### DIRECTIONS FOR THIS TASK
Filter the listing down to the lines containing the word "computer".

### RECORDS
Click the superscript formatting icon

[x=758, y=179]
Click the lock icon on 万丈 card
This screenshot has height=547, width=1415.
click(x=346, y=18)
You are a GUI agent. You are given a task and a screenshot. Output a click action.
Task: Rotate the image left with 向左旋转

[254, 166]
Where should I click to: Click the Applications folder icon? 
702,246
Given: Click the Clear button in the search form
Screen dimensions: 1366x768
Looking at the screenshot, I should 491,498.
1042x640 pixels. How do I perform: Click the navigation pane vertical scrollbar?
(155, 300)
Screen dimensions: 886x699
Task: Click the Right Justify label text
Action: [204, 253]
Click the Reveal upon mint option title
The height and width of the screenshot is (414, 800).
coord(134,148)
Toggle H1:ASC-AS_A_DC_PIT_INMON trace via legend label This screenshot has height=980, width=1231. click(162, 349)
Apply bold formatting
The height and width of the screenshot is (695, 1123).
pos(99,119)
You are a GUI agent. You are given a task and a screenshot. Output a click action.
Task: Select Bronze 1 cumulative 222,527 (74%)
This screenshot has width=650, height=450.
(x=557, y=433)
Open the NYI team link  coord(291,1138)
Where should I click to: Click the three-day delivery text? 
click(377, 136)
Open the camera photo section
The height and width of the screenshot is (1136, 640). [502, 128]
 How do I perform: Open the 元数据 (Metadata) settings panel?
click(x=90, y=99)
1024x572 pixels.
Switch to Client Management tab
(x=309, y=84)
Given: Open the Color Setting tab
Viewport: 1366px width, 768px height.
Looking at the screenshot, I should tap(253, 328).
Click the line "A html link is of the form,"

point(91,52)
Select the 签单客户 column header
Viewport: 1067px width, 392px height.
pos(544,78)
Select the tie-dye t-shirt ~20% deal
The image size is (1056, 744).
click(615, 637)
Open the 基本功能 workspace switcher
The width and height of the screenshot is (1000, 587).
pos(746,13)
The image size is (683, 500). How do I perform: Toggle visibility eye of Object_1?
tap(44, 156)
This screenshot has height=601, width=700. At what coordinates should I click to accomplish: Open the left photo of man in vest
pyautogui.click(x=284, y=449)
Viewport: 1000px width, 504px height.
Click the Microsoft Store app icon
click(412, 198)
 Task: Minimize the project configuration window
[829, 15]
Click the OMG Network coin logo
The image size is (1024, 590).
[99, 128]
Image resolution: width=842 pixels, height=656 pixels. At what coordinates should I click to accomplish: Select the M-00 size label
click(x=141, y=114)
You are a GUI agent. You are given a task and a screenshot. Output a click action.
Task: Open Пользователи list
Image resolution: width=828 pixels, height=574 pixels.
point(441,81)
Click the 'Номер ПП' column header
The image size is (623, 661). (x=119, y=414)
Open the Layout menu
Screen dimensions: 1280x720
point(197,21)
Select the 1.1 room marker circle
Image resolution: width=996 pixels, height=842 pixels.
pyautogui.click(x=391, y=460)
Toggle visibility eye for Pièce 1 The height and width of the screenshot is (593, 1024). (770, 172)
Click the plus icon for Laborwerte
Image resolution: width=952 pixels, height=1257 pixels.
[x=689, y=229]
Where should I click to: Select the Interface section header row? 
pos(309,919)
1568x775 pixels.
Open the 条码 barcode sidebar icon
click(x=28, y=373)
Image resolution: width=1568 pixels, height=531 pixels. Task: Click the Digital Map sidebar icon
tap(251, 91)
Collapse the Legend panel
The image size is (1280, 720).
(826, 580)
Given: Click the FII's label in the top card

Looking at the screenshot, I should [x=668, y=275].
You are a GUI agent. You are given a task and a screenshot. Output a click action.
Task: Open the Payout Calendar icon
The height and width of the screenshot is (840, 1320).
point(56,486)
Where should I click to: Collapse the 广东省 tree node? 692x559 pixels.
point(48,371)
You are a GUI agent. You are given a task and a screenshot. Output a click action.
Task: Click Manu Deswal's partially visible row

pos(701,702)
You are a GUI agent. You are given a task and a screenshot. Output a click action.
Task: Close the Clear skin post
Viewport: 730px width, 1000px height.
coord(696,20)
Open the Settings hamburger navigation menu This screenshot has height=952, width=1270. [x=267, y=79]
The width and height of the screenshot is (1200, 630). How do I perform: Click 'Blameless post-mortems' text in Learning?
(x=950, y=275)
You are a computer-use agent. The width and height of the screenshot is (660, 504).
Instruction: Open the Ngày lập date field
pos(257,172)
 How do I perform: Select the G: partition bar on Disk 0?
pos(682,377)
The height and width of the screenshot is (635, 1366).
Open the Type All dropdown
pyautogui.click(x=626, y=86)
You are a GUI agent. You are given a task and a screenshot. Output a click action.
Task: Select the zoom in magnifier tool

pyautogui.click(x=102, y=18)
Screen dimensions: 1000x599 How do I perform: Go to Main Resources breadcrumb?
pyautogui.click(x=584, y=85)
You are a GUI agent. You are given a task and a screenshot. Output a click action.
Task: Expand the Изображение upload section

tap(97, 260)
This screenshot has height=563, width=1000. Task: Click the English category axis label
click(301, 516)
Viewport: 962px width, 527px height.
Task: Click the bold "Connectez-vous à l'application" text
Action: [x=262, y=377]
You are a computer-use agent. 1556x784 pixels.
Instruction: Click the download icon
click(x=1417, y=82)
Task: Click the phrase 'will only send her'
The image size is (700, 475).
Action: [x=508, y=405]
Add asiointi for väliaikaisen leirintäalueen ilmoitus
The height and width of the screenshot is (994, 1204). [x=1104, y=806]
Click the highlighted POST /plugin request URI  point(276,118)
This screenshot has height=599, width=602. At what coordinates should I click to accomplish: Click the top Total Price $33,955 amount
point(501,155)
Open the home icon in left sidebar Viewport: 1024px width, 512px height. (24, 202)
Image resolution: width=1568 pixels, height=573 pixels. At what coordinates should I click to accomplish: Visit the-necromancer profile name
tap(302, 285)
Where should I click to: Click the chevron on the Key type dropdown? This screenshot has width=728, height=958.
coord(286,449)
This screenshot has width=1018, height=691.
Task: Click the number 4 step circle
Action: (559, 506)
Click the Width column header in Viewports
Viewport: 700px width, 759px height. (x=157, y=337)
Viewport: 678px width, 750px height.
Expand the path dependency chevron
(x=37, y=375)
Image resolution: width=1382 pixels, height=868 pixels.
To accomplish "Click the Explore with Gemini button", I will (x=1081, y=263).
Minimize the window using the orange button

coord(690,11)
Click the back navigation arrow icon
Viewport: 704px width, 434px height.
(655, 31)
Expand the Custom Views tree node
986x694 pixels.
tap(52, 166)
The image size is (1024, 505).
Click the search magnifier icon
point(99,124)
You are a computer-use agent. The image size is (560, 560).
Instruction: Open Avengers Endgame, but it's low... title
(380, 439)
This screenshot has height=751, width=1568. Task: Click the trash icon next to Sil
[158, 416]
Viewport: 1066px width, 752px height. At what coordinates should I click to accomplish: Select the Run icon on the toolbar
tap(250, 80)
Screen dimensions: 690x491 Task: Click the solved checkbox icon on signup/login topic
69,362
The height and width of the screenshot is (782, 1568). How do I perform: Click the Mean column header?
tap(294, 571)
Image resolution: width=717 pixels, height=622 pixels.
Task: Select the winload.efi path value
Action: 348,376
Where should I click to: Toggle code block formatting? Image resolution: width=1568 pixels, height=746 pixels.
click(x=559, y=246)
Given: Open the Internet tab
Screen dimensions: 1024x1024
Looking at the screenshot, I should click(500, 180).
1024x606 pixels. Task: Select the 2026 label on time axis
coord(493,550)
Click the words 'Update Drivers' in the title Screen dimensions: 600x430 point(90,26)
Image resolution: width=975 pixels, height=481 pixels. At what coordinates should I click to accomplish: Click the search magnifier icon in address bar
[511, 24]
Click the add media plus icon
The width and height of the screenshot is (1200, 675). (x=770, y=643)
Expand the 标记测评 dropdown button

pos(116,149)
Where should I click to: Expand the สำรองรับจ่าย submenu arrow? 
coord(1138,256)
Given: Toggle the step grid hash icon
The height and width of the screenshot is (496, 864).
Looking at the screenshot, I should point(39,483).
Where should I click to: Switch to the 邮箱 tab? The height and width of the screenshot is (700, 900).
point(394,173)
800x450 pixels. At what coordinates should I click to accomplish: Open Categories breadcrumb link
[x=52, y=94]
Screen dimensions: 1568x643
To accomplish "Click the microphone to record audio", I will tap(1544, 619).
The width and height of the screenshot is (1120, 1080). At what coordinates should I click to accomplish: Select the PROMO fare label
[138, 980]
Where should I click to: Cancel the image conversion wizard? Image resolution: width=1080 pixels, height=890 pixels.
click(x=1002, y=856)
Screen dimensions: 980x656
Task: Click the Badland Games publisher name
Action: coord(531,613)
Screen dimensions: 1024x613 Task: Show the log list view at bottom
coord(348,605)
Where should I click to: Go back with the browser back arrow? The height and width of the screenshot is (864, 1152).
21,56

### TASK SOLUTION
You are a computer-use agent. The width and height of the screenshot is (660, 504).
You are a computer-use agent. 1556x784 pixels.
You are a computer-use agent. The image size is (560, 560).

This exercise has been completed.